El amor es más grande y más definitivo que la muerte
La Pascua es la explosión definitiva del amor. Del amor de un Dios que en Jesucristo –verdadero Dios y verdadero hombre- se hace pascua para nosotros, se hace dolor, injusticia, muerte por nosotros para derrotar definitivamente al dolor, a la injusticia y a la muerte. Y si su paso –ya pascua- entre nosotros fue el paso del amor, su cruz y su pascua son la exaltación, la glorificación del amor. El amor llevado hasta el extremo, hasta el abismo y hasta lo más sublime.
Y la Pascua –la cruz y la resurrección de Jesucristo- no es magia: “La Pascua –exclamó el Papa Benedicto XVI en su mensaje urbi et orbi del día de la Pascua 2010- no consiste en magia alguna.
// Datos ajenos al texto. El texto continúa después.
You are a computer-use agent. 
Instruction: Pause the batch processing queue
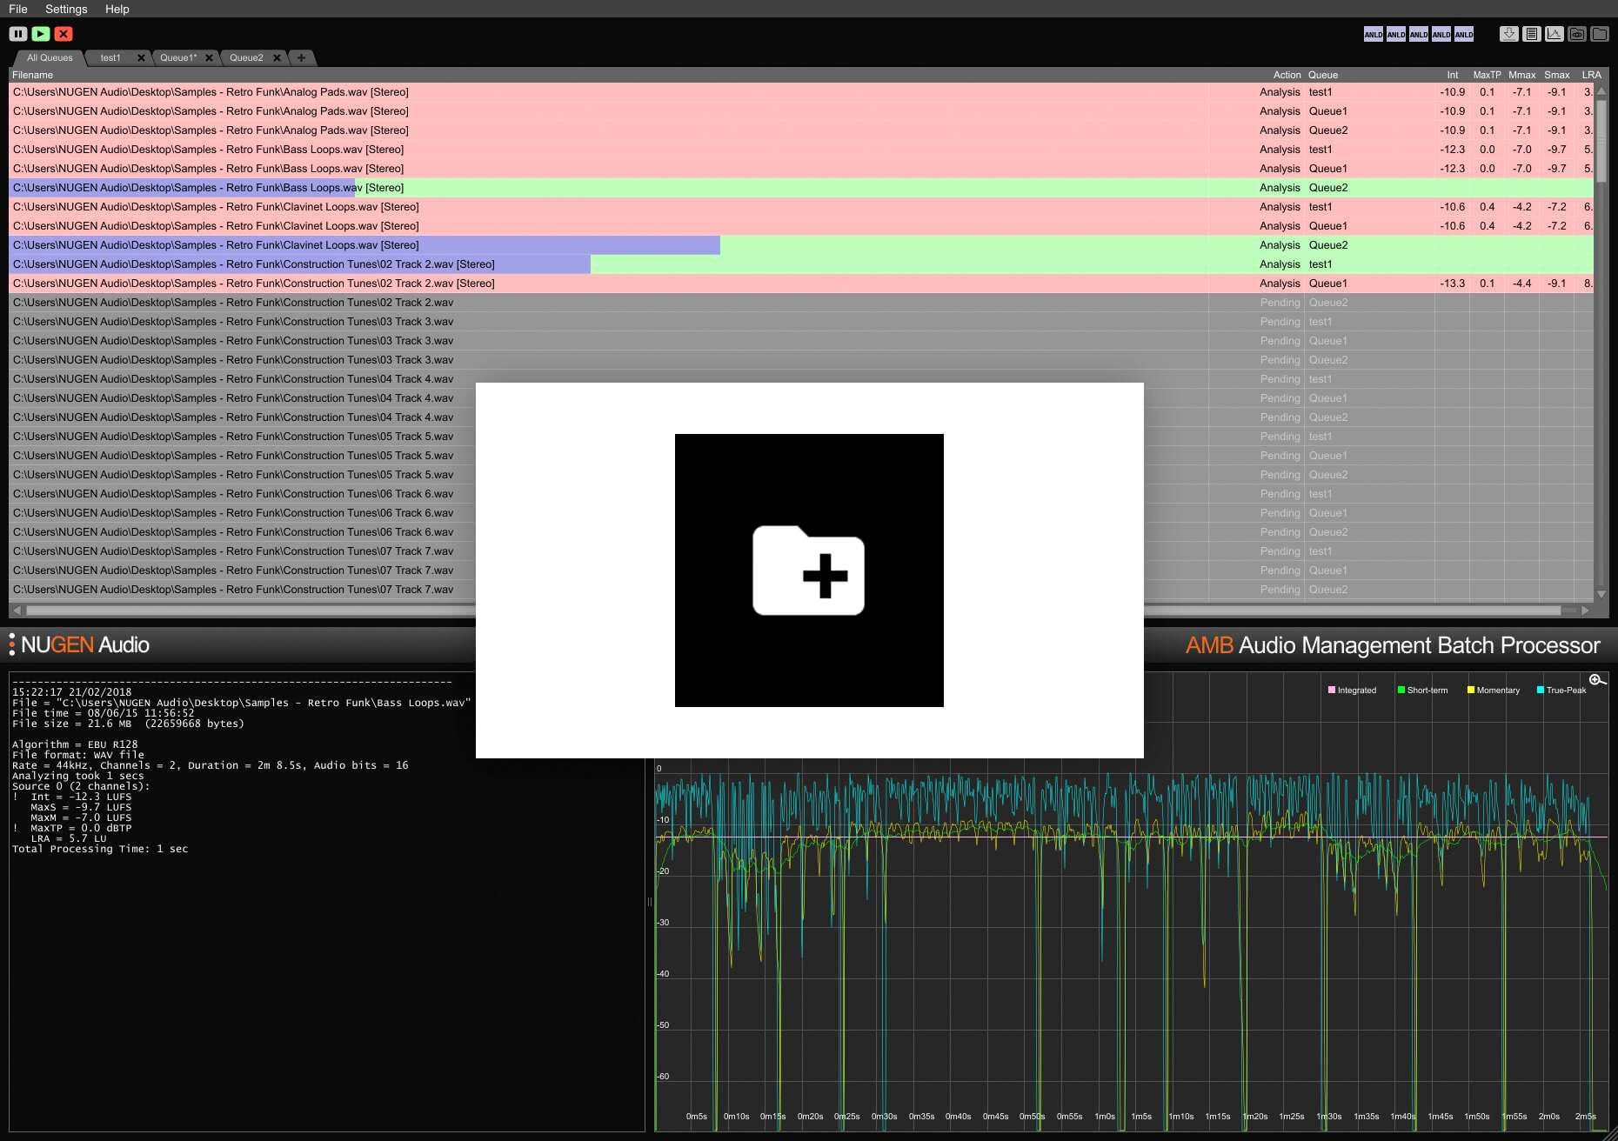tap(18, 34)
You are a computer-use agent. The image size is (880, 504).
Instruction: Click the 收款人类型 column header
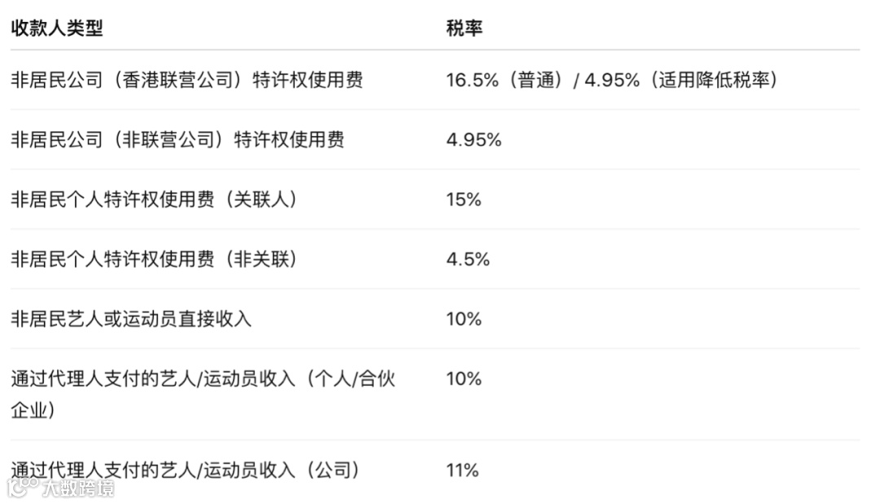[56, 28]
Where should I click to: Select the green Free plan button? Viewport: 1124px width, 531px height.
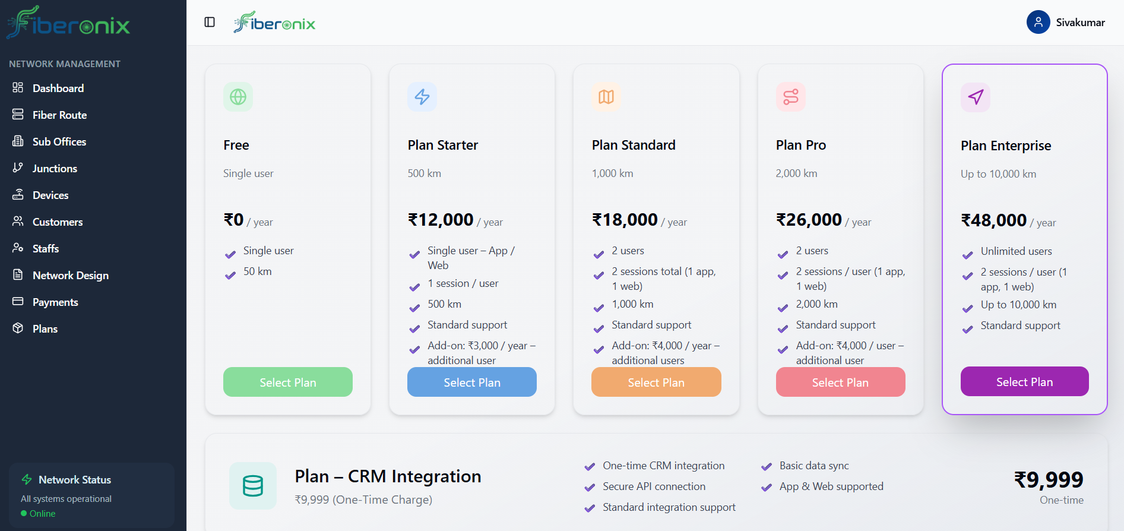288,383
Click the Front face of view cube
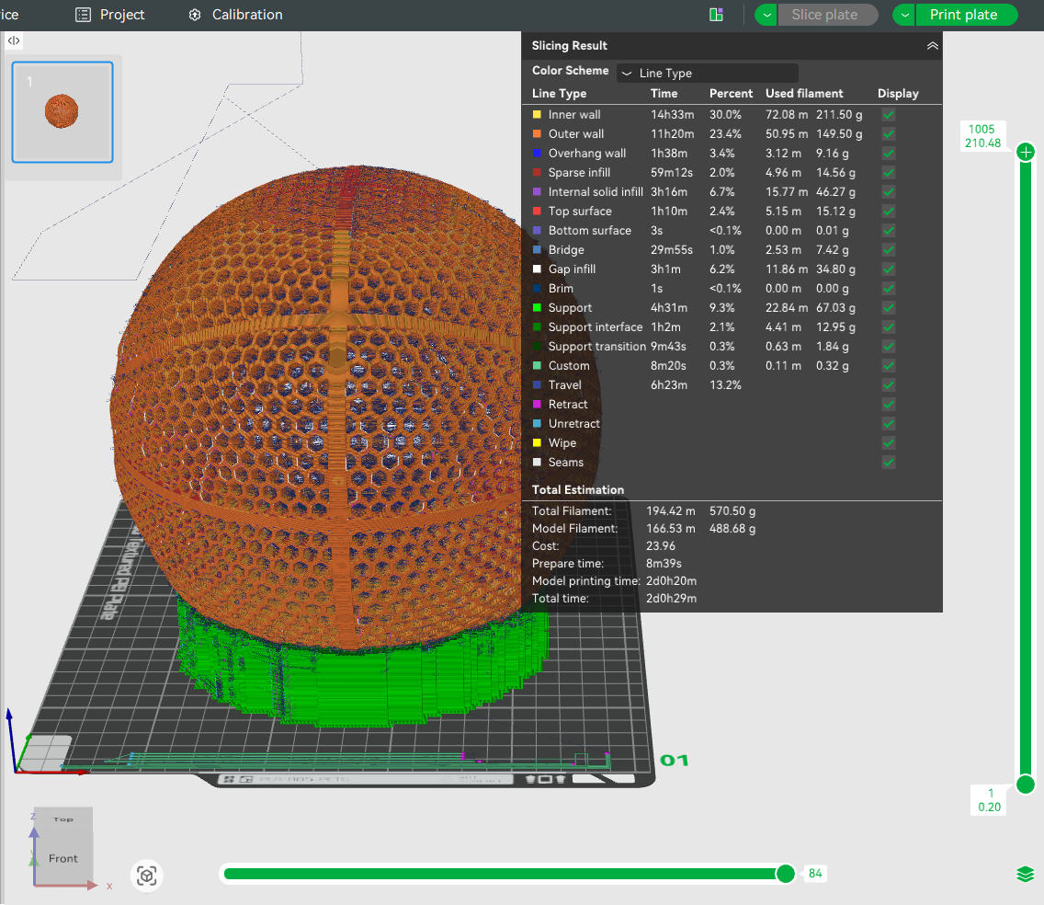Screen dimensions: 1044x905 coord(63,858)
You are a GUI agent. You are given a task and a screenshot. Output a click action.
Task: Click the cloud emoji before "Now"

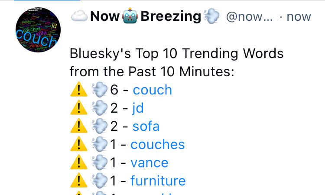click(79, 16)
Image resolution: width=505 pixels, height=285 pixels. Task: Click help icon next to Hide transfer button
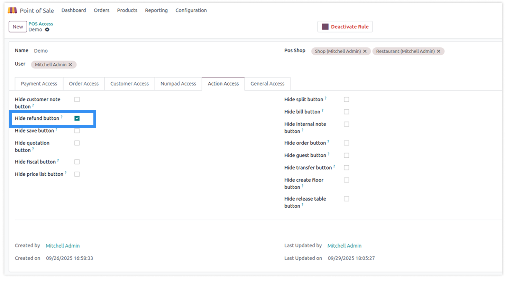pyautogui.click(x=334, y=166)
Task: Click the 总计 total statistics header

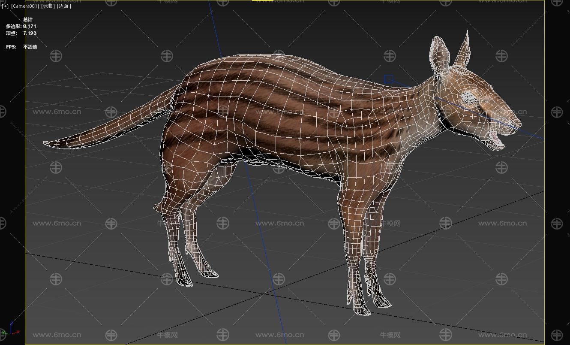Action: point(28,19)
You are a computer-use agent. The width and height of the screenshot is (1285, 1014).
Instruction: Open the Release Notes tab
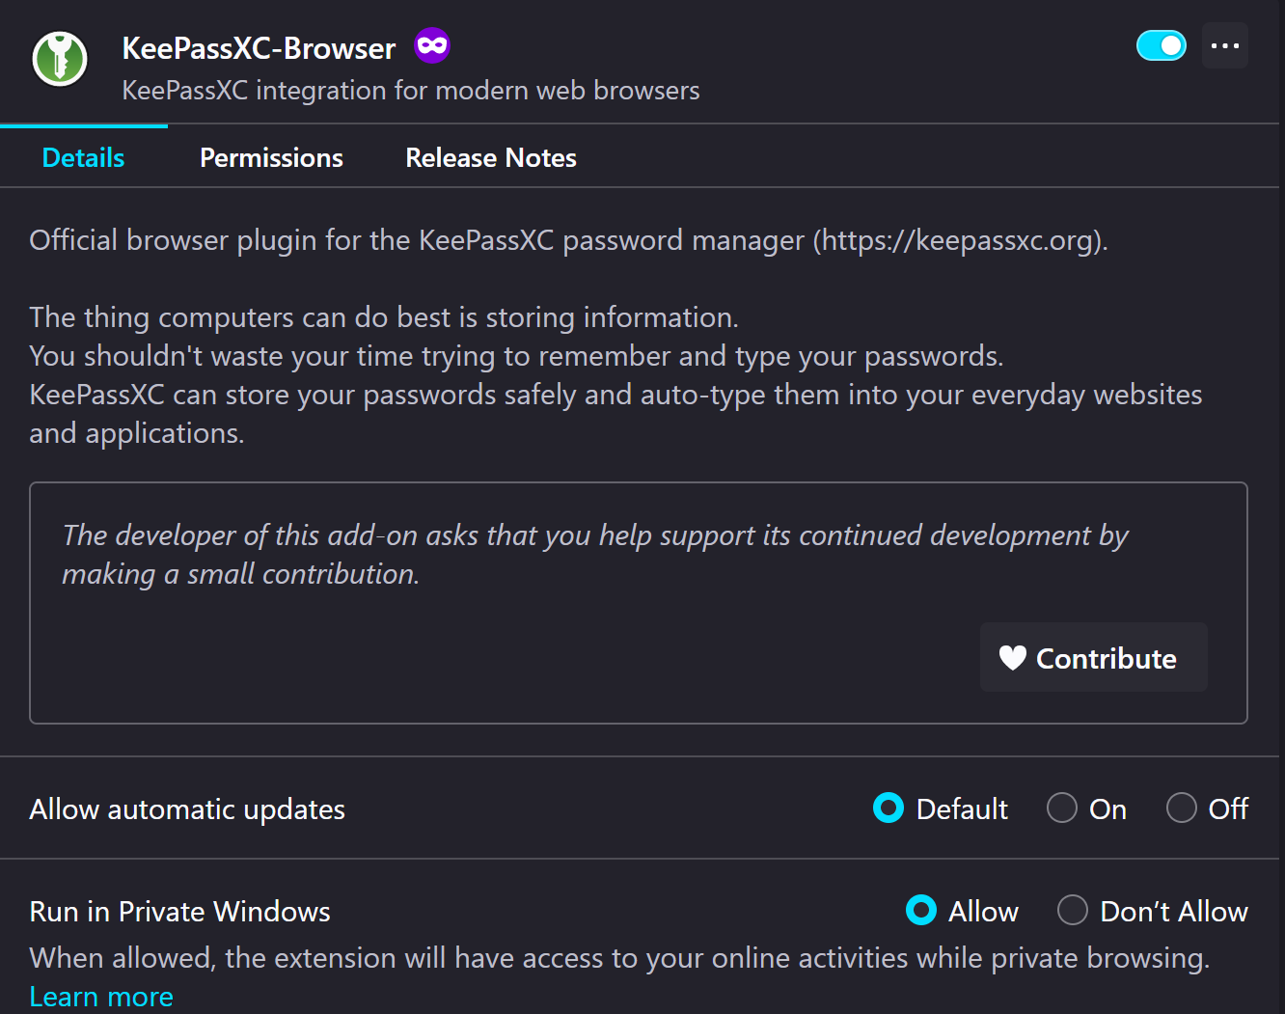[x=491, y=158]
De la misma manera que el pueblo hebreo se encontró con el desierto, más allá del Mar Rojo, así también la Iglesia, después de la Resurrección, se encuentra con los gozos y esperanzas, los dolores y angustias de la historia. Y, sin embargo, esta historia ha cambiado, ha sido marcada por una alianza nueva y eterna, está realmente abierta al futuro. Por eso, salvados en esperanza, proseguimos nuestra peregrinación llevando en el corazón el canto antiguo y siempre nuevo: “Cantaré al Señor, sublime es su victoria»”.
¿Qué es entonces la Pascua?
La Pascua es la verificación de que el amor vence al odio, de que la justicia triunfa sobre la injusticia, de que el sufrimiento está cuajado de valor redentor, de que el mal no tiene la última y acaba sucumbiendo ante el bien, de la que la muerte es siempre derrotada por la vida.
La Pascua la respuesta a los interrogantes que siempre inquietan y acongojan el corazón del hombre. La Pascua es la certeza en el encuentro que tanto se busca y persigue. La Pascua es el clamor de eternidad y de felicidad que late en el alma humana. La Pascua es la demostración de que procedemos de Dios y a El nos encaminamos. La Pascua es la vocación y la heredad de la sufriente y anhelante humanidad de hoy, de ayer y de siempre, la brújula de su caminar vacilante, entre gozos y sombras, entre esperanzas y frustraciones.
Tenía que ser así. Ni sido hemos creado de la pura y material nada, ni por nadie, ni nos dirigimos a la destrucción y al olvido. La vida no es un absurdo insoportable, una imposible utopía. La vida no es quimera. La vida tiene sentido. La historia tiene esperanza. La humanidad tiene futuro, futuro para siempre. Somos ciudadanos de los cielos nuevos y de la tierra nueva, de la humanidad nueva y definitiva inaugurada por Jesucristo. La existencia terrena no es una inmensa farsa, sujeta a los vaivenes y a los vientos de la suerte, del destino y de la casualidad. La Pascua es la causalidad de un Dios que nos creó, que nos remidió y que nos santifica. Somos el pueblo de la Pascua. Y para ello necesitamos ser, en primer lugar, discípulos de ella, aprender en ella, nutrirnos en ella; y después, testimoniarla con nuestras vidas y con nuestras obras.
Y si la Pascua es la luz que alumbra sobre las tinieblas, la belleza que emerge sobre tantas fealdades aun maquilladas, el bien que supera el mal, el perdón que elimina el rencor, la justicia que se impone sobre la injusticia, la esperanza que desvanece la desesperanza, la paz que vence a la violencia, la vida que derrota a la muerte, el amor que es más grande que el odio, a nosotros, Pueblo de la Pascua, nos corresponde aprender de esa luz, de esa belleza de ese bien, de ese perdón, de esa justicia de esa esperanza, de esa paz, de esa vida y de ese amor. Y solo así y luego seremos testimonios vivos de ella.